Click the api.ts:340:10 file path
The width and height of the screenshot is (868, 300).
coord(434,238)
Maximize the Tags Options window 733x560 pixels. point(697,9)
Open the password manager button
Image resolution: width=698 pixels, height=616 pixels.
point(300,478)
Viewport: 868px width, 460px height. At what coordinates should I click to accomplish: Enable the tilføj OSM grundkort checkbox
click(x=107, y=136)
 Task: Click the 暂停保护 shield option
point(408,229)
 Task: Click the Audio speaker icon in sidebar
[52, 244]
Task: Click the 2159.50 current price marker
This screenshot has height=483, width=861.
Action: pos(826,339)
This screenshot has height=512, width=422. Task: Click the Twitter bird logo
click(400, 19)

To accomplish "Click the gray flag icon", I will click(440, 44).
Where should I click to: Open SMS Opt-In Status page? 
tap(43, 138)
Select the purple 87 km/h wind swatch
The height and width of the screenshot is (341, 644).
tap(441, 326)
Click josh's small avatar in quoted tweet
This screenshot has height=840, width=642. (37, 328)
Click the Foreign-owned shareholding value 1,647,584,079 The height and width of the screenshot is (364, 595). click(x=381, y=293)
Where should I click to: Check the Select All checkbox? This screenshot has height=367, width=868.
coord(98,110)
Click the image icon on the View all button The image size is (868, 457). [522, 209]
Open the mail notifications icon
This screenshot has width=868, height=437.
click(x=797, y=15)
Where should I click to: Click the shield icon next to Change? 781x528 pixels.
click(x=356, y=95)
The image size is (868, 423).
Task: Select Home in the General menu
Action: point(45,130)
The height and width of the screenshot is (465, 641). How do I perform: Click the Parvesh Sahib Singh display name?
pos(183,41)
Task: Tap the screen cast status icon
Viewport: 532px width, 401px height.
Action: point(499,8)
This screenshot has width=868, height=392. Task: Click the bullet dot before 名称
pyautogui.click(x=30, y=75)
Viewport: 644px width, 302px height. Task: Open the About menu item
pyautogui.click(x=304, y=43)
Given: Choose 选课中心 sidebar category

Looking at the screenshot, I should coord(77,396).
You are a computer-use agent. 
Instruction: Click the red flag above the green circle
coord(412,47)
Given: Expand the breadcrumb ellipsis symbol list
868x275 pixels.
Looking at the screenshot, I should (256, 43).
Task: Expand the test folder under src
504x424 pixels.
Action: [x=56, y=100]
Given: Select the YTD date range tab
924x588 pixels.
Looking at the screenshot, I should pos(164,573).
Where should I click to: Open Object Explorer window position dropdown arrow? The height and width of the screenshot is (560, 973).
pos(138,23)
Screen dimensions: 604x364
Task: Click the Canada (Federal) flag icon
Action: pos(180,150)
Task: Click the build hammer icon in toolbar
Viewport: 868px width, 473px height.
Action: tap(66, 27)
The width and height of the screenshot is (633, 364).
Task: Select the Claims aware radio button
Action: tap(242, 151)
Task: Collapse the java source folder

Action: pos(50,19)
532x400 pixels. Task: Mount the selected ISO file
....
Place every line of the listing above into a JSON list of strings, one string per line, and omit the blank lines.

[
  "Click the api.ts:340:10 file path",
  "The width and height of the screenshot is (868, 300).",
  "coord(434,238)",
  "Maximize the Tags Options window 733x560 pixels. point(697,9)",
  "Open the password manager button",
  "Image resolution: width=698 pixels, height=616 pixels.",
  "point(300,478)",
  "Viewport: 868px width, 460px height. At what coordinates should I click to accomplish: Enable the tilføj OSM grundkort checkbox",
  "click(x=107, y=136)",
  " Task: Click the 暂停保护 shield option",
  "point(408,229)",
  " Task: Click the Audio speaker icon in sidebar",
  "[52, 244]",
  "Task: Click the 2159.50 current price marker",
  "This screenshot has height=483, width=861.",
  "Action: pos(826,339)",
  "This screenshot has height=512, width=422. Task: Click the Twitter bird logo",
  "click(400, 19)",
  "To accomplish \"Click the gray flag icon\", I will click(440, 44).",
  "Where should I click to: Open SMS Opt-In Status page? ",
  "tap(43, 138)",
  "Select the purple 87 km/h wind swatch",
  "The height and width of the screenshot is (341, 644).",
  "tap(441, 326)",
  "Click josh's small avatar in quoted tweet",
  "This screenshot has height=840, width=642. (37, 328)",
  "Click the Foreign-owned shareholding value 1,647,584,079 The height and width of the screenshot is (364, 595). click(x=381, y=293)",
  "Where should I click to: Check the Select All checkbox? This screenshot has height=367, width=868.",
  "coord(98,110)",
  "Click the image icon on the View all button The image size is (868, 457). [522, 209]",
  "Open the mail notifications icon",
  "This screenshot has width=868, height=437.",
  "click(x=797, y=15)",
  "Where should I click to: Click the shield icon next to Change? 781x528 pixels.",
  "click(x=356, y=95)",
  "The image size is (868, 423).",
  "Task: Select Home in the General menu",
  "Action: point(45,130)",
  "The height and width of the screenshot is (465, 641). How do I perform: Click the Parvesh Sahib Singh display name?",
  "pos(183,41)",
  "Task: Tap the screen cast status icon",
  "Viewport: 532px width, 401px height.",
  "Action: point(499,8)",
  "This screenshot has width=868, height=392. Task: Click the bullet dot before 名称",
  "pyautogui.click(x=30, y=75)",
  "Viewport: 644px width, 302px height. Task: Open the About menu item",
  "pyautogui.click(x=304, y=43)",
  "Given: Choose 选课中心 sidebar category",
  "Looking at the screenshot, I should coord(77,396).",
  "You are a computer-use agent. ",
  "Instruction: Click the red flag above the green circle",
  "coord(412,47)",
  "Given: Expand the breadcrumb ellipsis symbol list",
  "868x275 pixels.",
  "Looking at the screenshot, I should (256, 43).",
  "Task: Expand the test folder under src",
  "504x424 pixels.",
  "Action: [x=56, y=100]",
  "Given: Select the YTD date range tab",
  "924x588 pixels.",
  "Looking at the screenshot, I should pos(164,573).",
  "Where should I click to: Open Object Explorer window position dropdown arrow? The height and width of the screenshot is (560, 973).",
  "pos(138,23)",
  "Screen dimensions: 604x364",
  "Task: Click the Canada (Federal) flag icon",
  "Action: pos(180,150)",
  "Task: Click the build hammer icon in toolbar",
  "Viewport: 868px width, 473px height.",
  "Action: tap(66, 27)",
  "The width and height of the screenshot is (633, 364).",
  "Task: Select the Claims aware radio button",
  "Action: tap(242, 151)",
  "Task: Collapse the java source folder",
  "Action: pos(50,19)",
  "532x400 pixels. Task: Mount the selected ISO file"
]